Human Inhuman Posthuman
The Challenges of the Present
ISBN: 9788806244736
publisher: Einaudi
year: 2020
pages: 129
The concept of Humanitas is an ancient one (as old as humankind itself, we might say). Reflection on its meaning pervades virtually the entire history of western philosophy. But in the past hundred years – during the twentieth century – the question has undergone an abrupt twist, as a result of the eclipsing of a dual threshold: that which separates Human and Inhuman (Humanitas and Dishumanitas) on the one hand, and that which divides Human and Post-Human (Humanitas and Post-humanitas) on the other.
Humanitas was for a long time the central nucleus of all ethics (the respect of one human being for another) in its sense of ‘benevolence’, Philantropia, the pleasure of associating with the other (Homo sum.
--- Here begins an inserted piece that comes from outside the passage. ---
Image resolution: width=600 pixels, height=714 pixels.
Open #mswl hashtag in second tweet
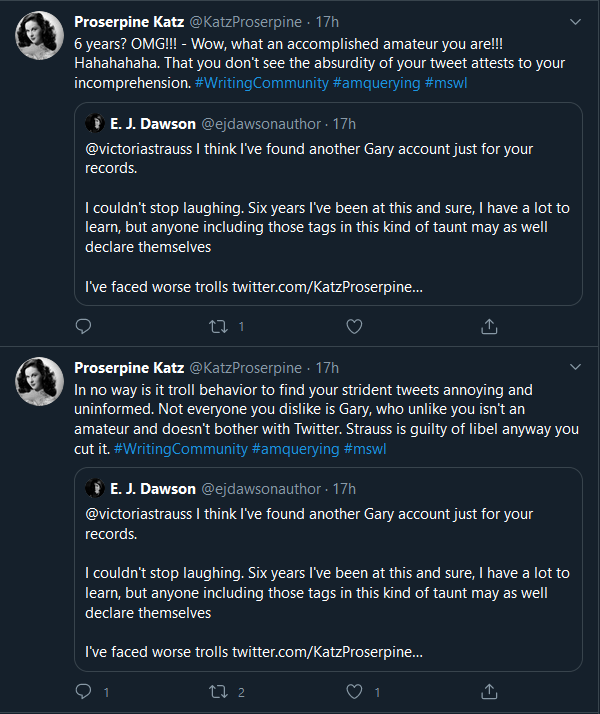tap(365, 449)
Hominis nil a me alienum puto) and at the same time of Paideia, acculturation, the system of forms of knowledge peculiar to the human essence. It was the antithesis of in-humanitas (treating another human being as something extraneous and as an object). But in the twentieth century in-humanitas burst in upon the heart of humanitas: extermination was generated in one of the most acculturated countries and attempted to expel the Other from itself in the name of the ‘Pure Human Being’. The reification of the human being became a mass practice. And even today that attitude imbued with Vernichtung (annihilation) is widespread, along with the ‘rhetorics of the inhuman’ which foment the new populisms (of which the book provides a succinct phenomenology). The dichotomy Humanitas/In-humanitas seems to be superimposed on the traditional distinction of ‘Right/Left’, and in some degree to take its place.
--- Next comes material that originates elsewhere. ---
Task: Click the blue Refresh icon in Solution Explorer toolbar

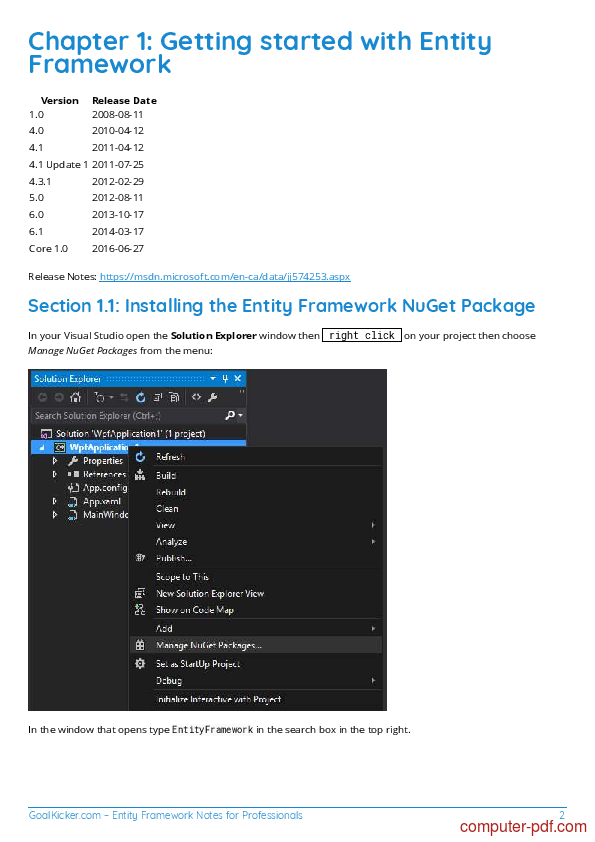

At the same time, with the beginning of the new millennium, the other border which separated Humankind from everything else (the animal world and the world of the inanimate) has fallen away. Ethology discovers the codes of communication and ‘consciousness’ among other living beings; technology produces intelligent machines, possessing ‘cognitive’ powers. Cogito is no longer a human monopoly. The concept of the Post-Human is born, both as a description of a cosmos in which Humankind is no longer unique and master of all, both as a normative aspiration which postulates the extension of the sphere of ‘equal’ relations and of ‘responsibility’ beyond the traditional bounds of Humanitas.
The book examines these ‘crossings of borders’, emphasizing the new ethical and political challenges in the context of the emergence of a ‘third paradigm’ capable of overcoming both that of the ‘ancients’ and that of ‘the moderns’.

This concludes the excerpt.